The late politician was a problem-solver. He was reputed to have proposed Nigeria’s six geo-political zones, which is widely accepted as the just and most equitable power-sharing formula for Nigeria’s political stability. His other ideas about a single tenure of five or six years for the president, and a presidential council with six vice presidents (one from each of the country’s geopolitical zones, including the president’s), would have prevented the political turmoil and ill-will which followed the untimely death of President Umaru Yar’Adua and his succession by Vice President Goodluck Jonathan. Some politicians misread these proposals, but it would have provided the necessary reassurance and a sense of belonging to all regions of the country.
Dr. Ekwueme was a most courageous man for leading the campaign for the exit of the military at a time it was exceedingly dangerous to do so. This led to the formation of the G-34, which was a group of 34 eminent Nigerians who insisted that military dictatorship must end and democratic rule must be established. This group became the nucleus of the Peoples Democratic Party (PDP) which eventually became the ruling party and governed the country for 16 years. Ekwueme was denied an opportunity to serve as president in 1999 owing to the hegemonic influence of the military in Nigerian politics. He was defeated at the primaries by the military’s favoured candidate, General Olusegun Obasanjo.
When the Second Republic was toppled in a coup d’etat in 1983, Dr. Ekwueme was arrested and detained for 21 months in Kirikiri Maximum Prisons and a military tribunal was set up to probe him. The said tribunal reportedly returned the following verdict: “Dr. Ekwueme left office poorer than when he entered it, and to ask more from him is to set a standard which saints cannot meet.” Of which contemporary Nigerian politician can such eulogy be written?
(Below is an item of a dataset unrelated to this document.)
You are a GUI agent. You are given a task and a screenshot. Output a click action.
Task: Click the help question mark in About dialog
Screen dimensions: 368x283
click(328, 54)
President Buhari has paid tribute to Ekwueme’s commitment to the improvement of the lives of the underprivileged and his service to the country and humanity. Former President Obasanjo noted that with “his exemplary lifestyle and commitment to noble and worthy causes, he came to be regarded as one of the titans of Nigerian politics and an illustrious elder statesman.” Former military president, Ibrahim Babangida, also observed that “his simplicity is a rare virtue, despite his intellectual depth…Nigeria needs people like him more than ever.” Prof. Jerry Gana, a member of the PDP Board of Trustees said: “Dr. Ekwueme gave courageous leadership and paid an invaluable price for the restoration and deepening of democracy in Nigeria. His effort as an experienced political leader and founder of the G-34 contributed immensely to laying the foundation of modern democracy in Nigeria.” The Ohaneze Ndigbo noted that Nigeria has lost in Dr. Alex Ekwueme, one of the foremost advocates of a restructured federation. The association also said of him: “As a politician, he was courageous and original in his ideas. Ndigbo have lost a genius, a father and an intellectual giant.”
We identify with the above sentiments. However, no better tribute can be paid to such a worthy man than to immortalise him. Let the Federal Government seize this occasion of his demise to reward this deserving man of learning and ideas, an epitome of hard work and a man of unimpeachable integrity with a befitting honour.